もっとも御府内備考に、浅草川について“荒川の一名なり。浅草の東辺を流るるゆへ呼名とす。又大川とも、宮戸川とも、墨田川とも称す。”とあるのをみると、河川法よりもずっと前、江戸時代から正式には荒川だったのかもしれません。
ともかく、地形図と同様に、東京市民も含めて一般の人々は、河川管理の都合がどうであれ、隅田川の名を使い続けてきました。
そして1965年には、やっと建設省も岩渕水門から下流を「隅田川」としました。
時代は戻って、明治45年9月20日13版「最新番地入東京市全図」。民間の手になるこの地図は、まだ江戸時代からの伝統である「西が上」
[33148]太白さん を引き継いでいます。
上流から下流に、右横書きの川の名を追ってゆきます。
まず、東京市外だった千住の「大橋」の上流に「荒川」。
これも市外の隅田川停車場付近から市内の竹屋ノ渡シ [言問橋付近] にかけて「隅田川」。
その先、吾妻橋まで「浅草川」。
吾妻橋と厩橋の間が「宮戸川」。
両国橋から 鉄橋に架け替え工事中の新大橋
[33199] にかけて「両国川」。
新大橋から下流、中洲ノ渡シ [清洲橋付近、清洲は清澄と中洲との合成] と永代橋を経て相生橋までが「大川」。
明治20年代に隅田川の浚渫土で造成された月島と京橋区本土との間の水路には、川の名がありません。海?まさか。 ここにある3つの渡船の中でも最新のカチドキノ渡シは、旅順陥落を記念した名前でした。

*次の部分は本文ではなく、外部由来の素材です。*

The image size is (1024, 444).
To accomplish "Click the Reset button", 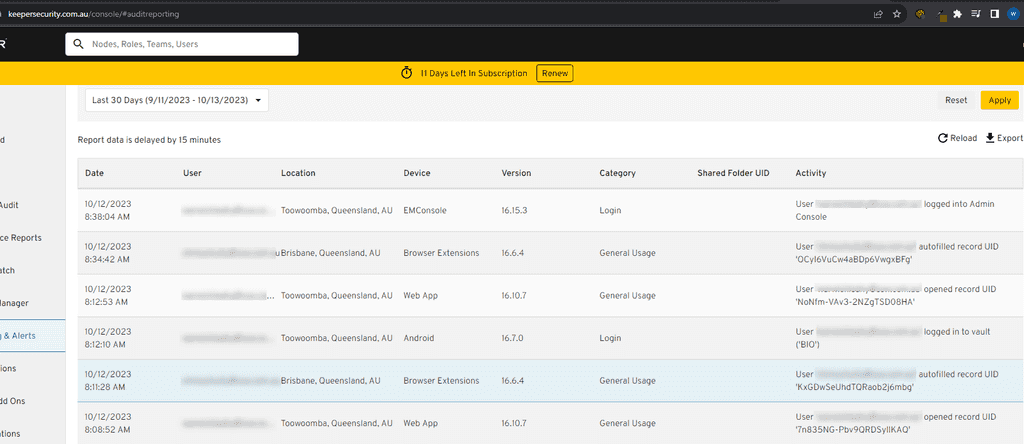I will coord(956,100).
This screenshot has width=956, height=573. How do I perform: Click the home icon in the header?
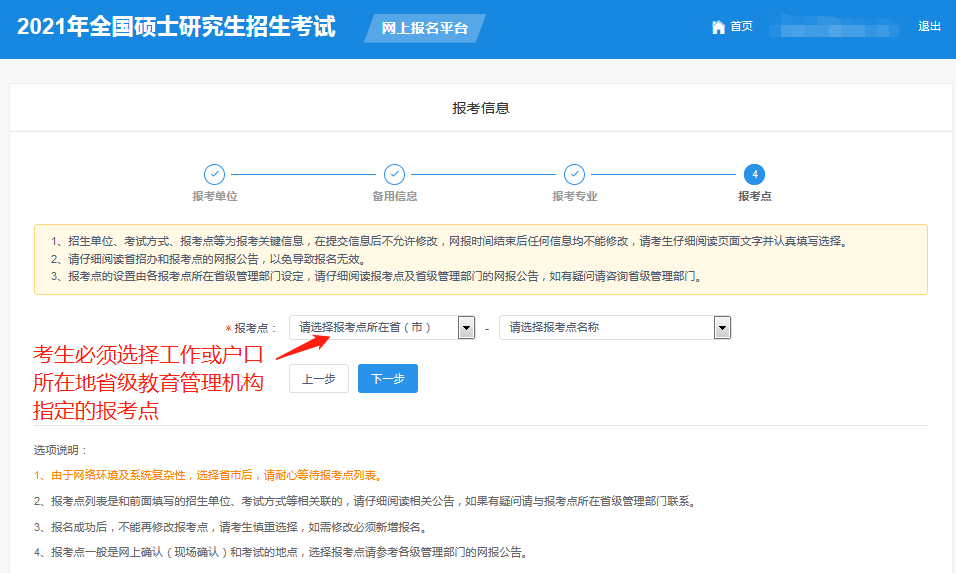tap(718, 27)
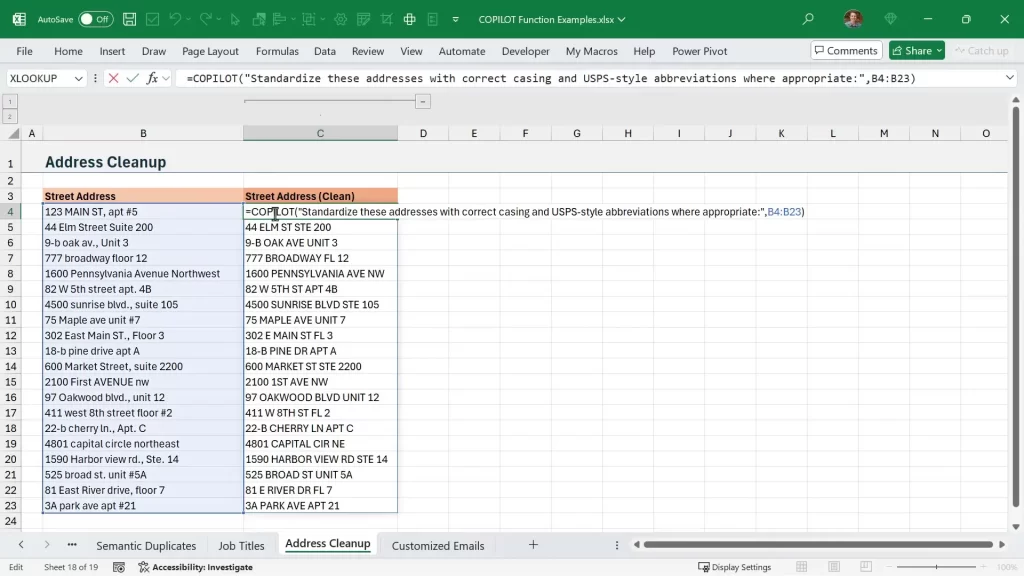Collapse column group with minus button

[423, 101]
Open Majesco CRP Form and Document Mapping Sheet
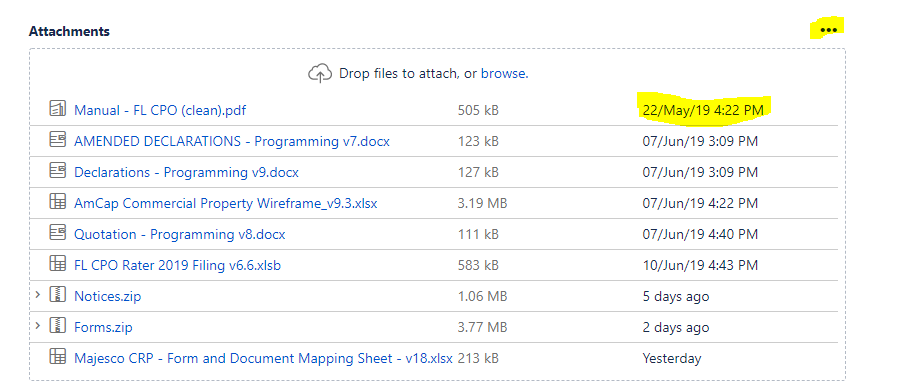Screen dimensions: 918x392 coord(263,358)
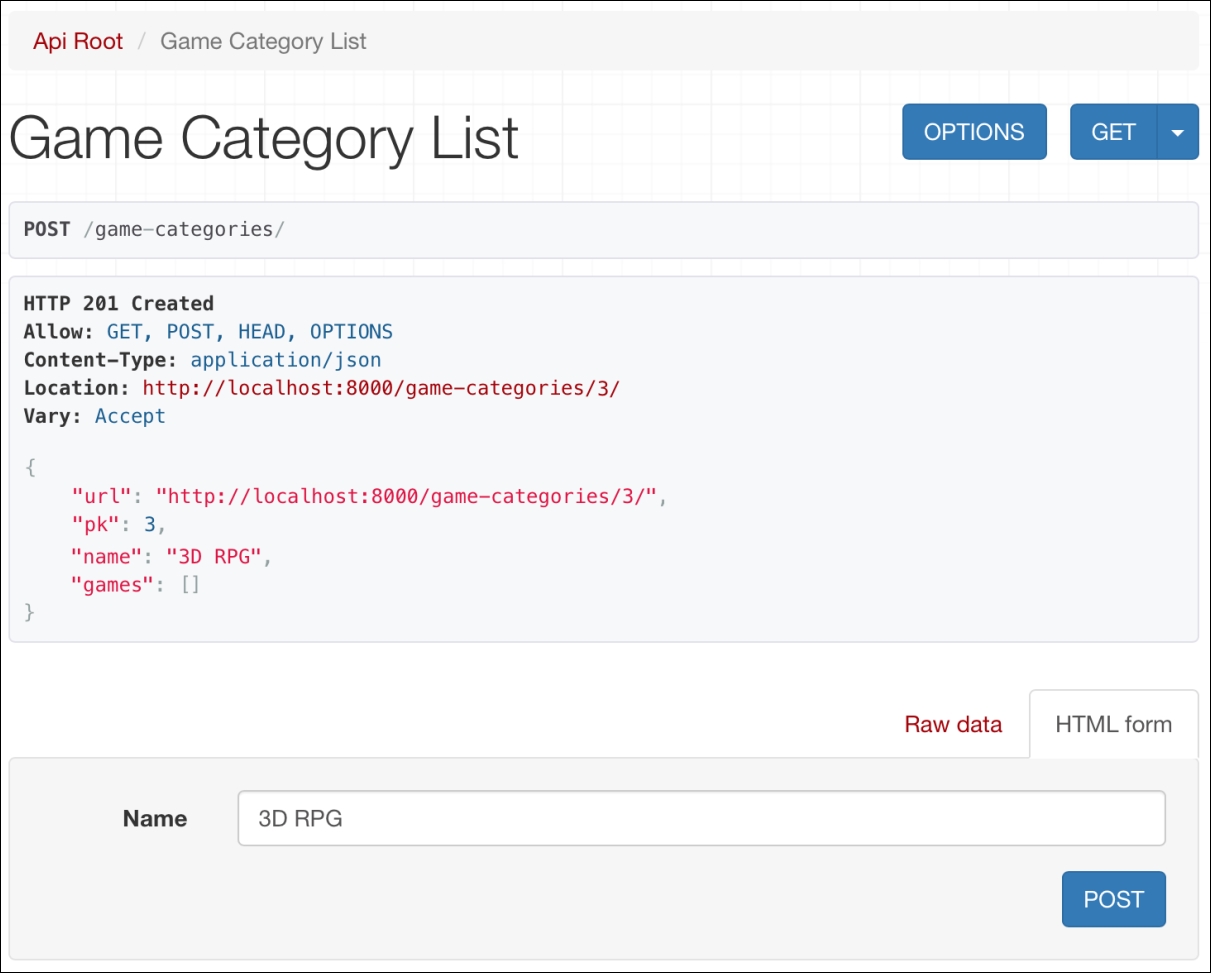Click the GET button

[x=1112, y=132]
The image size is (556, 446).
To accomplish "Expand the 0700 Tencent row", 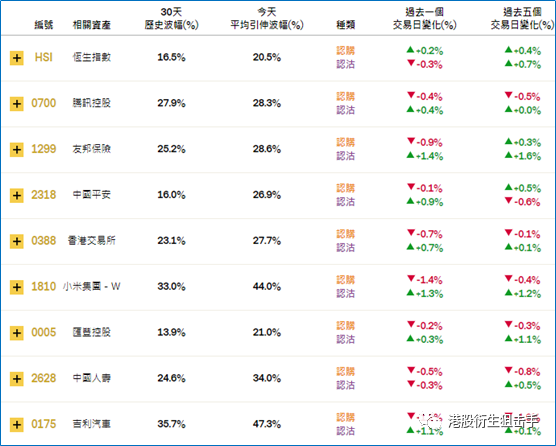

#「明治45年9月20日」は、本当は大正元年です。明治天皇崩御は7月30日。
# 印刷の変更手配が間に合わず、昭和64年の特許公報が しばらくの間発行されていたことを思い出しました。
陸地測量部・国土地理院の地形図に戻ります。
明治43年の大洪水を契機に開削された荒川放水路(工事中)が姿を見せた1:50000集成図(大正10年頃)では、「大川」の名が消えました。川口では、月島と本土間の水路と、相生橋の先の両方に「隅田川」と記されています。
1:50000集成図(昭和30年頃)になると、豊洲・晴海などの埋立地が生まれており、両者を結ぶ春海橋付近にも「隅田川」の字があります。晴海運河も隅田川?と思ったら、1:50000集成図(昭和56年頃)では消えています。
このようにして現在の隅田川の終点は、江東区との境界を離れて、浜離宮・竹芝付近になっているものと思われます。その先にあるレインボーブリッジや東京港トンネルは、もう東京湾。